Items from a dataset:
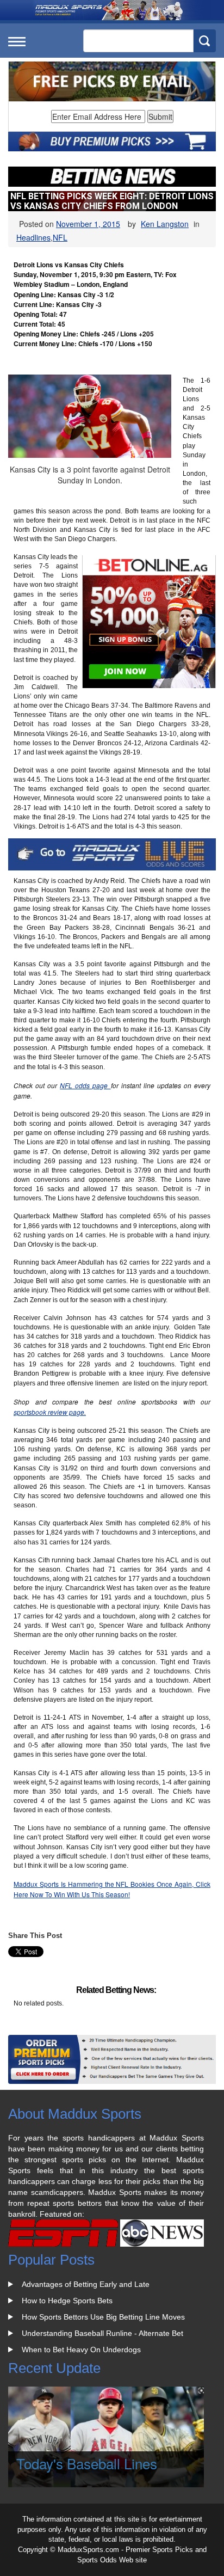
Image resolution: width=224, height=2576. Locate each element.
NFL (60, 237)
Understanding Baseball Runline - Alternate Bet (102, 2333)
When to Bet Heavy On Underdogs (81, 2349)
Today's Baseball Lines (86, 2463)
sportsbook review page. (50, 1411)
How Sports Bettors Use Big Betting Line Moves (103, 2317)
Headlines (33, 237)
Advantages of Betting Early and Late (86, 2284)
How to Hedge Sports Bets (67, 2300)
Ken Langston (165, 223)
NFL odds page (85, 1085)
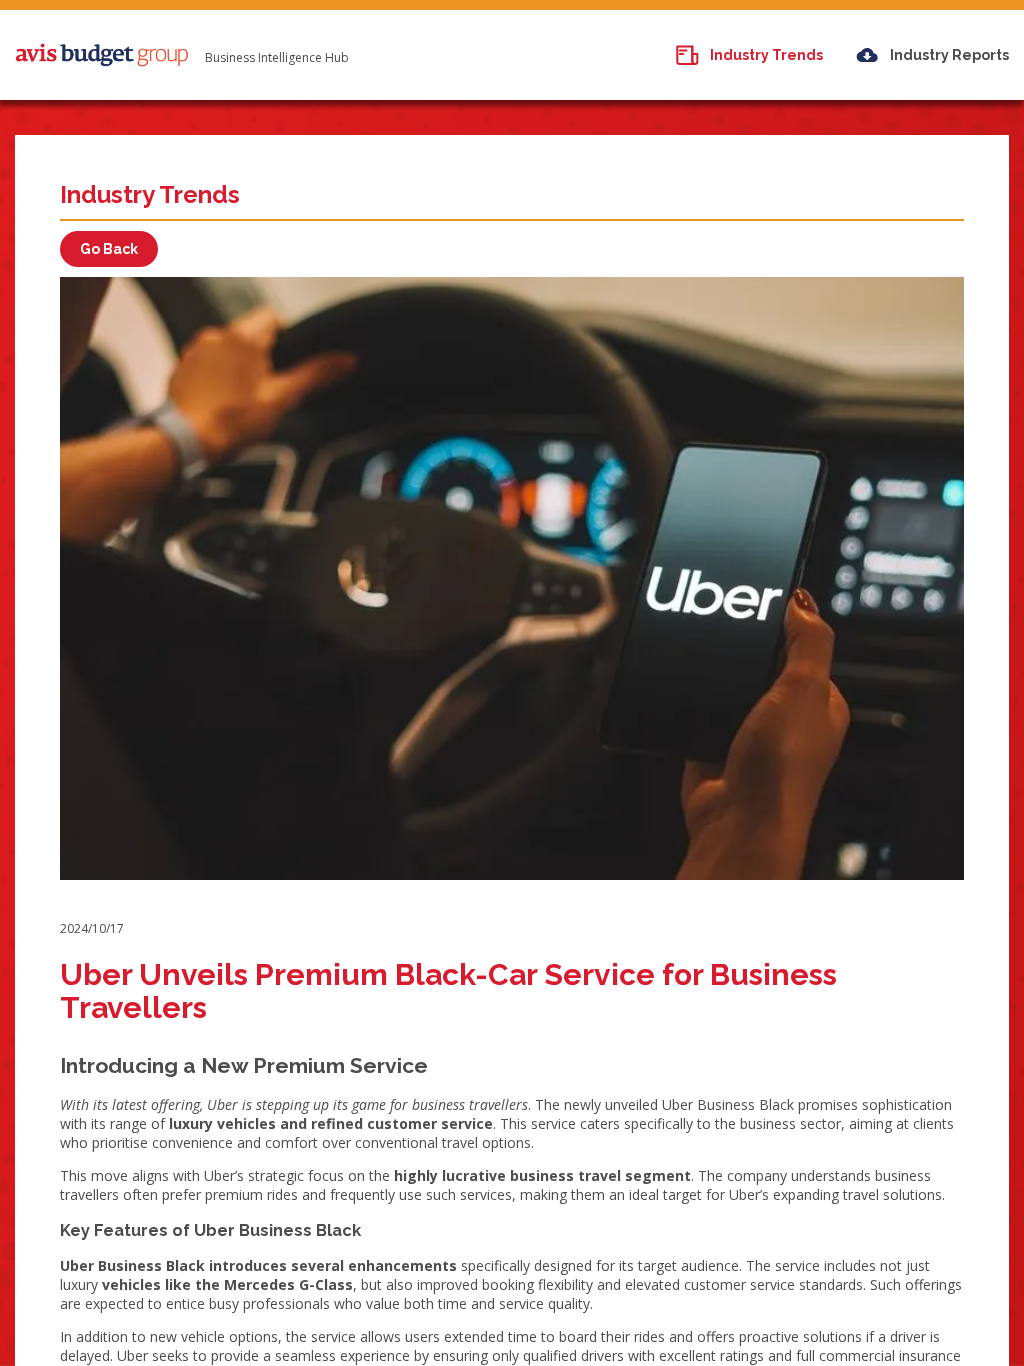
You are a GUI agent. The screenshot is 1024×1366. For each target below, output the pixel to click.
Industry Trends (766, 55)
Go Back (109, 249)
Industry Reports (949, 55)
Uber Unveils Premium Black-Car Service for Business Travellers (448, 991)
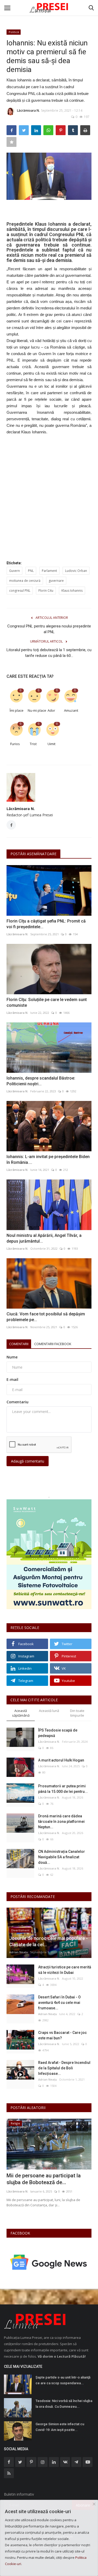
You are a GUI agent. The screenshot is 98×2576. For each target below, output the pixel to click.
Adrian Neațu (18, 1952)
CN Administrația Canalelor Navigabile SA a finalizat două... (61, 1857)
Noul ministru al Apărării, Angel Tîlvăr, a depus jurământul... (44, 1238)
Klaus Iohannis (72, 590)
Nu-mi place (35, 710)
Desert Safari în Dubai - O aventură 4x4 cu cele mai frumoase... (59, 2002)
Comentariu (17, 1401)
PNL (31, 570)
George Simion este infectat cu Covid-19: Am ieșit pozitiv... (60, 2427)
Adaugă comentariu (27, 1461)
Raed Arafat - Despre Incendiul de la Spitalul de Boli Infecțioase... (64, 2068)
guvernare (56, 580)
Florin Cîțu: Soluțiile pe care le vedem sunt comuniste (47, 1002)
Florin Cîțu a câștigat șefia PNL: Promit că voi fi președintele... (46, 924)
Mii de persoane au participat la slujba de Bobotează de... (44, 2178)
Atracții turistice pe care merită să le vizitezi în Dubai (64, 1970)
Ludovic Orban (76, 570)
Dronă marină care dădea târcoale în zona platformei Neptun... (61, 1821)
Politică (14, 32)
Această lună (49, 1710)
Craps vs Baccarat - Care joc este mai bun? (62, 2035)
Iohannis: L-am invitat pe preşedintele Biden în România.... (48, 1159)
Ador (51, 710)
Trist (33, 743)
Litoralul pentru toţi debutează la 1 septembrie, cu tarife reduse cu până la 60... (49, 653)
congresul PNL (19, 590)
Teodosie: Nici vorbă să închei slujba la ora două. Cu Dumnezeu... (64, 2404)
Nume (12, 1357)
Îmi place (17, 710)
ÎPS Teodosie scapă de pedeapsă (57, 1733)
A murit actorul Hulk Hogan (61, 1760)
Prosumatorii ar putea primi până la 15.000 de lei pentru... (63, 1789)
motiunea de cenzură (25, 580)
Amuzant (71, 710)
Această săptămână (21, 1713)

---

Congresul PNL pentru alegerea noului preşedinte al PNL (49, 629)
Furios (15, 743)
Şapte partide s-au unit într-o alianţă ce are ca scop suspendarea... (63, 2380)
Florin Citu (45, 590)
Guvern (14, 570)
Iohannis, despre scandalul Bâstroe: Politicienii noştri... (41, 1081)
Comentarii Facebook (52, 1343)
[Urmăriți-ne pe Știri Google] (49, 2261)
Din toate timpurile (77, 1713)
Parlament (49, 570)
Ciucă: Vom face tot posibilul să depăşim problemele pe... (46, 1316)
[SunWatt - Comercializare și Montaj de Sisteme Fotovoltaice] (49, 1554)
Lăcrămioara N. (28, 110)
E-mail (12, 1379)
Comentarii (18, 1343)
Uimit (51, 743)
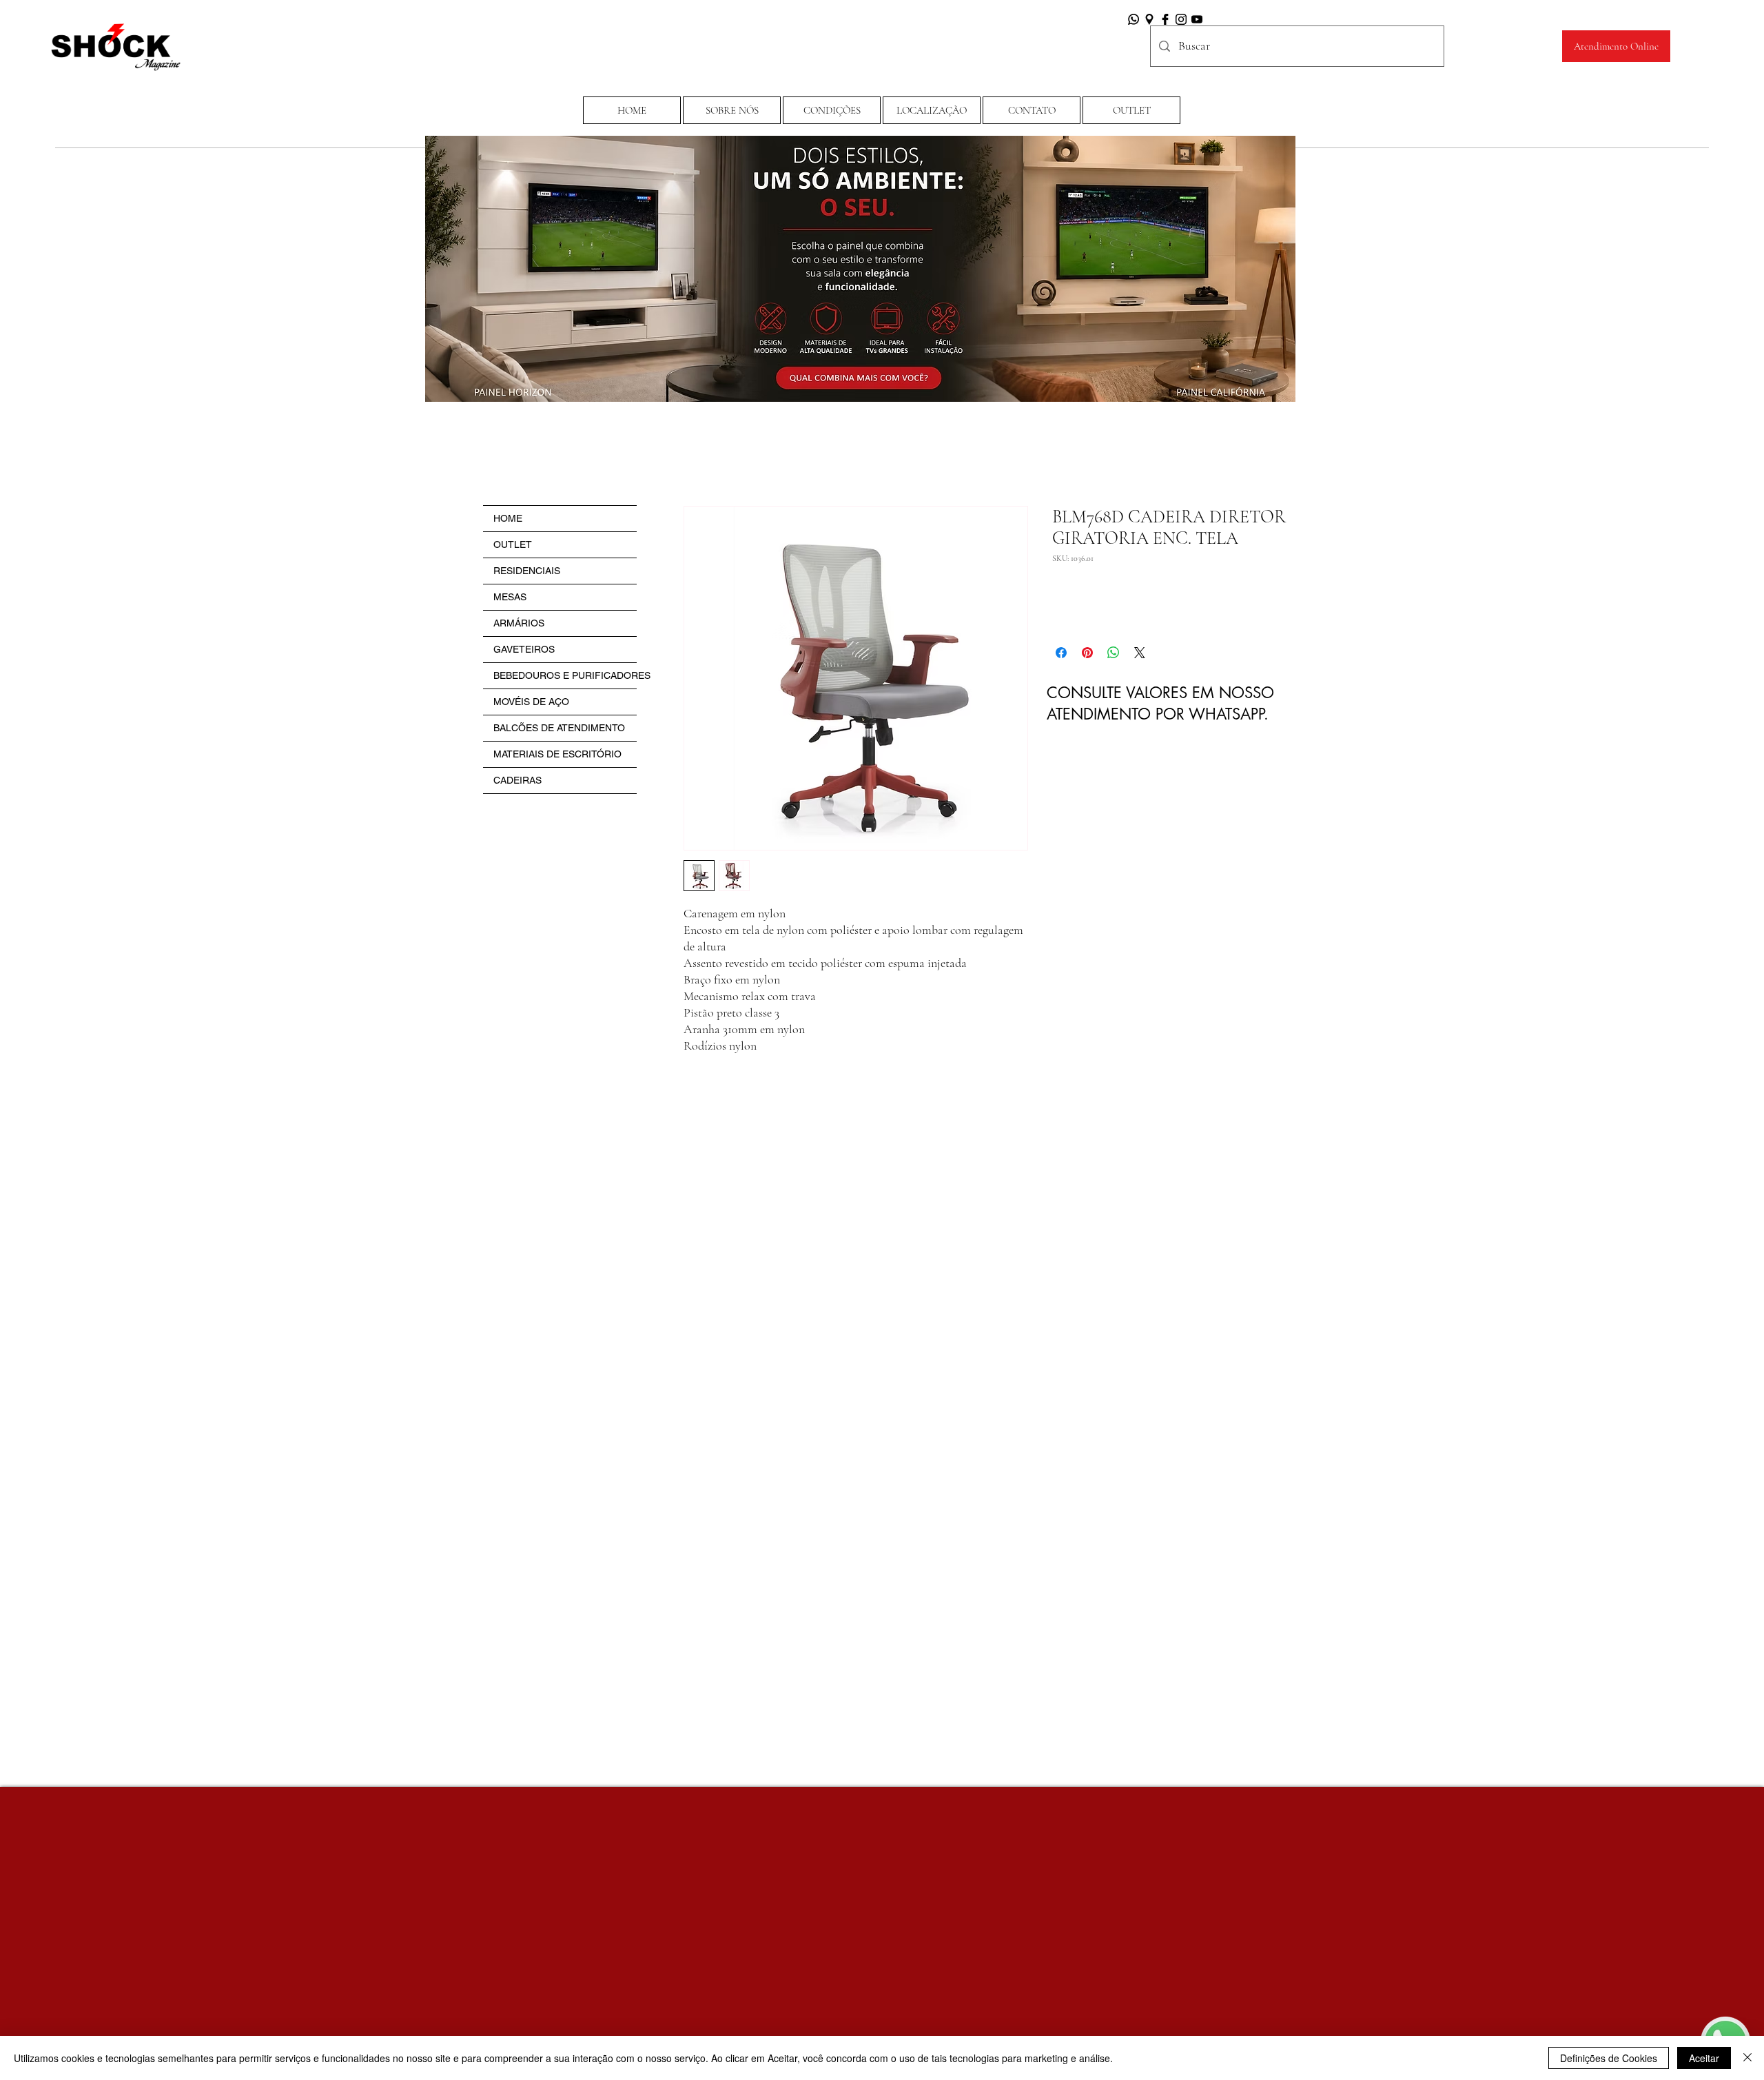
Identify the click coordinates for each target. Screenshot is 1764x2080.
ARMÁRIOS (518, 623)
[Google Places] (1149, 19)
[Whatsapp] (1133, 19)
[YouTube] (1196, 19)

> _What is expected_: Once you find the line with "Image resolution: width=224, height=2576." in the entries above, output it and each line after it up to and including the line with "sportsbook review page. (50, 1411)", and nothing else.

> _Response to this task_:
Image resolution: width=224, height=2576. Locate each element.
NFL (60, 237)
Understanding Baseball Runline - Alternate Bet (102, 2333)
When to Bet Heavy On Underdogs (81, 2349)
Today's Baseball Lines (86, 2463)
sportsbook review page. (50, 1411)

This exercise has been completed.